Naomi Wise

Tomorrow is my 22nd annual walk and talk on Randolph County history for the Asheboro-Randolph Chamber of Commerce.  The Chamber’s “Leadership Randolph” program was the whole reason I started this blog several years ago, and the reason I developed the Randolph County Chronology and Bibliography that are attached to the blog. In my attempt to get things down in writing that I’ve spoken to the class about for years, I’ve written more here this year than in all the other years combined. Some major topics I have avoided, however, because they really need a modern, in-depth treatment—more than I can usually justify on this site.

Naomi Wise is one of those topics. The nutshell version is that Naomi Wise, an unmarried Randolph County girl, was supposedly drowned by her lover, Jonathan Lewis, in a lover’s quarrel in April 1807. Beyond that, details vary, but over the years the story was set to song, and became very popular. The song is now considered the oldest American murder ballad, and its music is actually the living landmark of the event.

The murder on which the song is based really happened in Randolph County more than two hundred years ago, yet sadly, little physical evidence remains. The tombstone shown above is located in the graveyard at Providence Friends Meeting, on Providence Church Road west of New Salem Road in Providence Township, Although a hundred or more years old, the stone is not original; it moreover bears an inaccurate date of her death. Perhaps that makes it the perfect emblem of the story of Naomi Wise.

I’ve told the story for Leadership Randolph, and lately in the computerized multimedia age I’ve played the 60s Doc Watson version on CD through my Jeep speakers.

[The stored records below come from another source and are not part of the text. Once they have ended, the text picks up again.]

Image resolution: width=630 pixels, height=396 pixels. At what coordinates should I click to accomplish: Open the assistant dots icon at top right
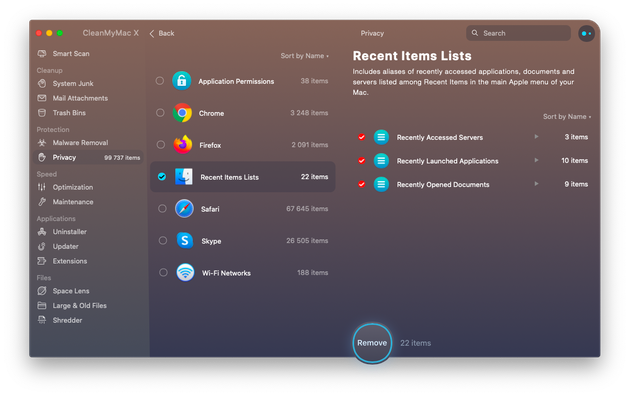click(x=586, y=33)
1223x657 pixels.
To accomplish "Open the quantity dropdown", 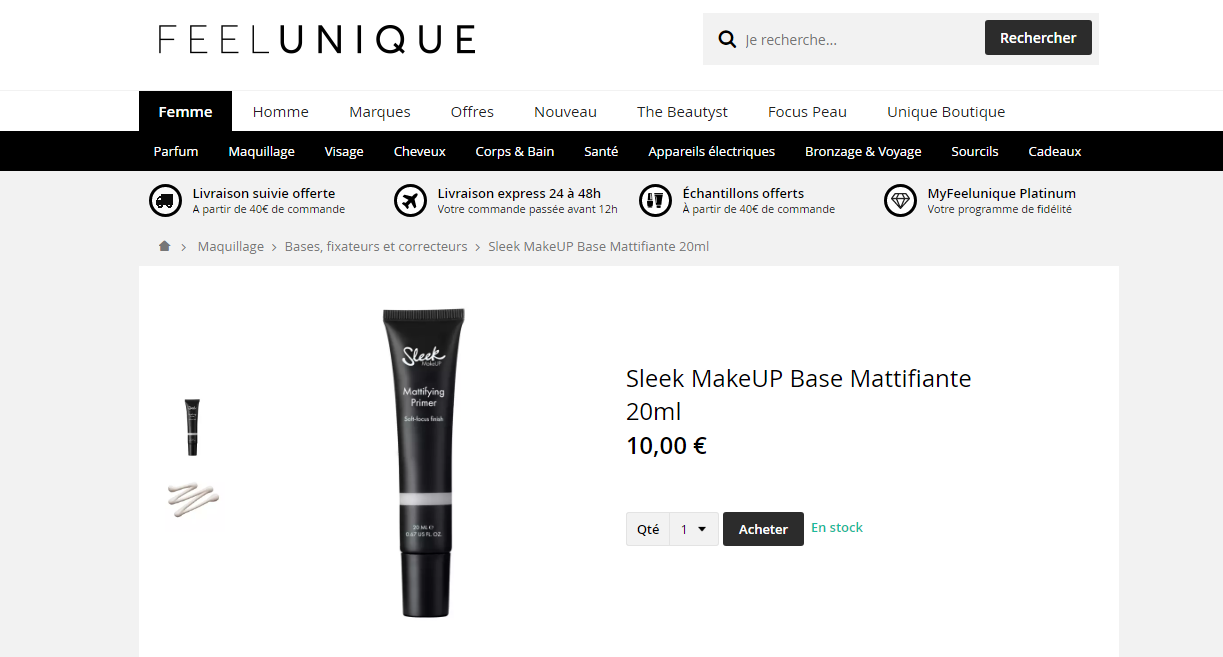I will click(x=693, y=529).
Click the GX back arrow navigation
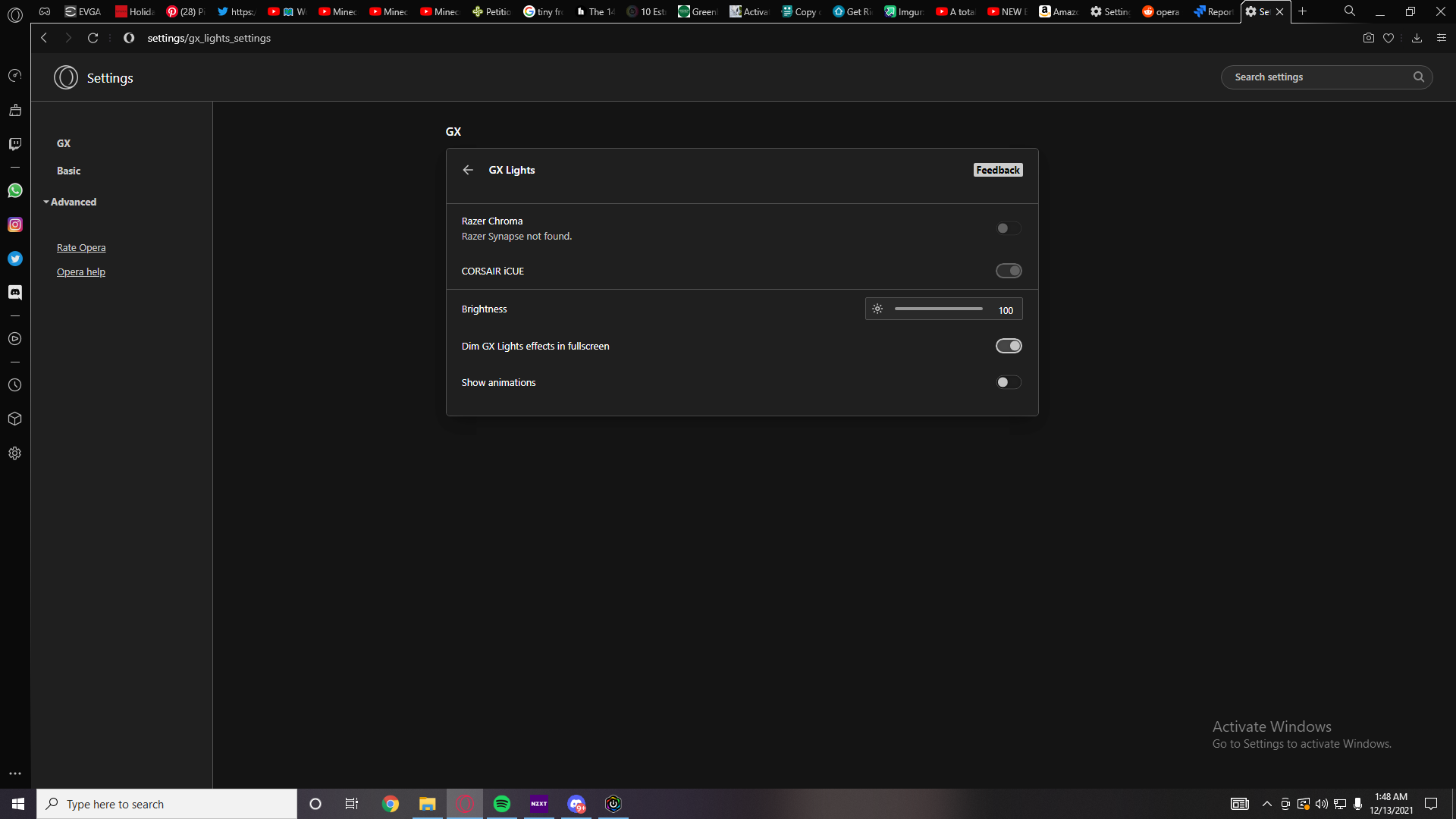Viewport: 1456px width, 819px height. 468,170
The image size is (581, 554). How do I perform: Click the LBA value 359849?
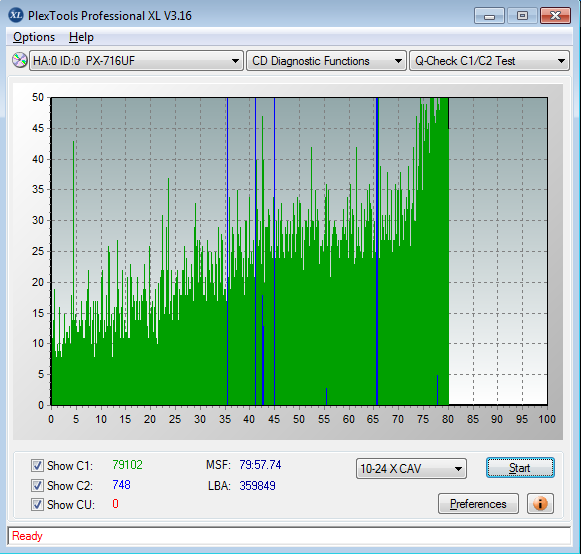[x=257, y=485]
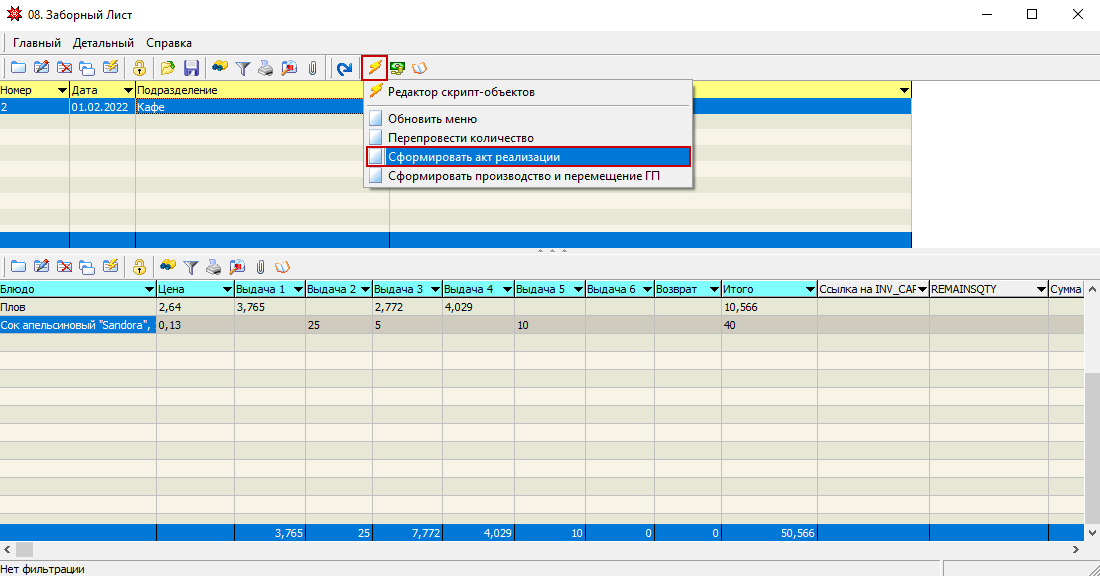Expand the Итого column dropdown arrow
The height and width of the screenshot is (576, 1100).
pos(808,289)
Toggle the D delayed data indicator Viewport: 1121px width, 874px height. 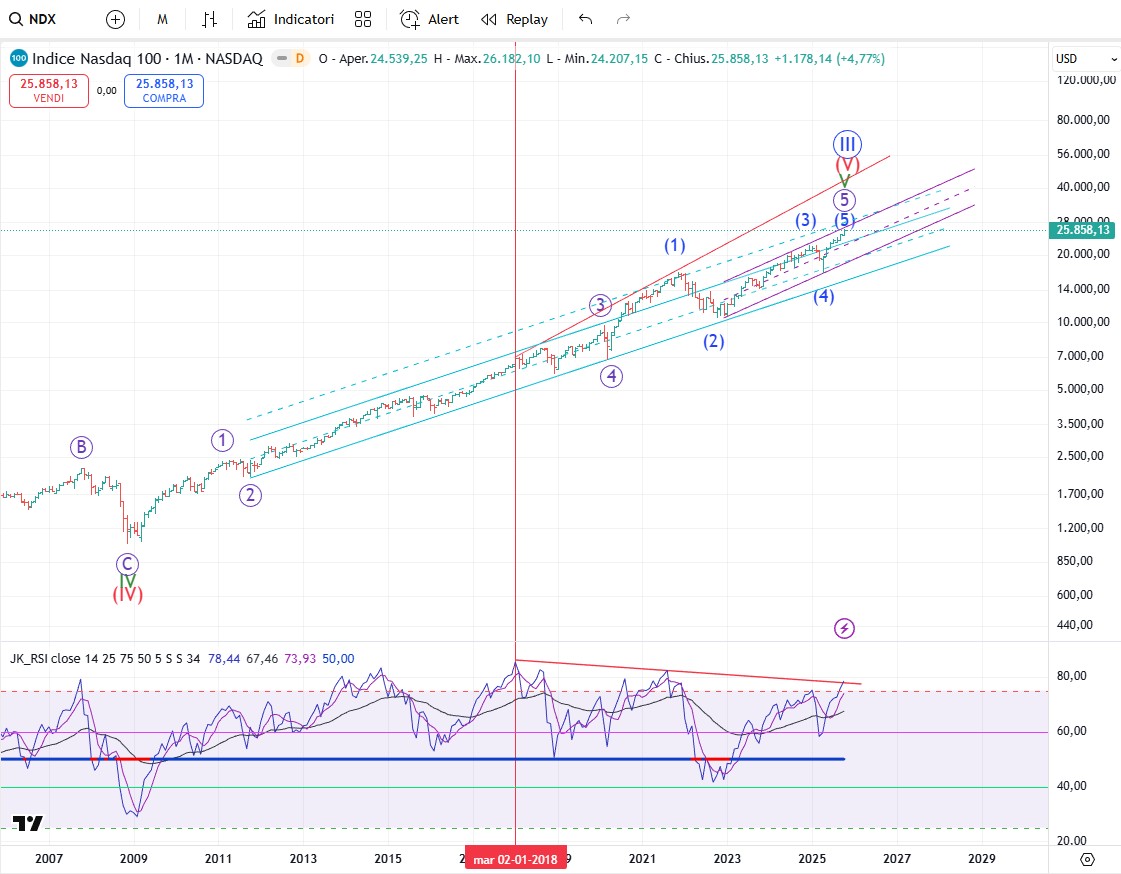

Here’s the 21st-century equivalent, the embedded YouTube video of the Doc Watson recording-

Doc Watson is just the most contemporary artist who has sung a version of this song. Folkorists such as Bascom Lamar Lunsford and others have collected and recorded other versions, with widely-varying lyrics. As discussed at length in the most recent publication on the subject [NAOMI WISE: Creation, Re-Creation and Continuity in an American Ballad Tradition,” by Eleanor R. Long-Wilgus (Chapel Hill: The Chapel Hill Press, 2003)], the many versions of the ballad occurred as a lost original version was gradually passed down from singer to singer since the actual events occurred.

(a copy of the ballad of Naomi Wise in the handwriting of Miss Laura Worth, on a 1920s voter registration form)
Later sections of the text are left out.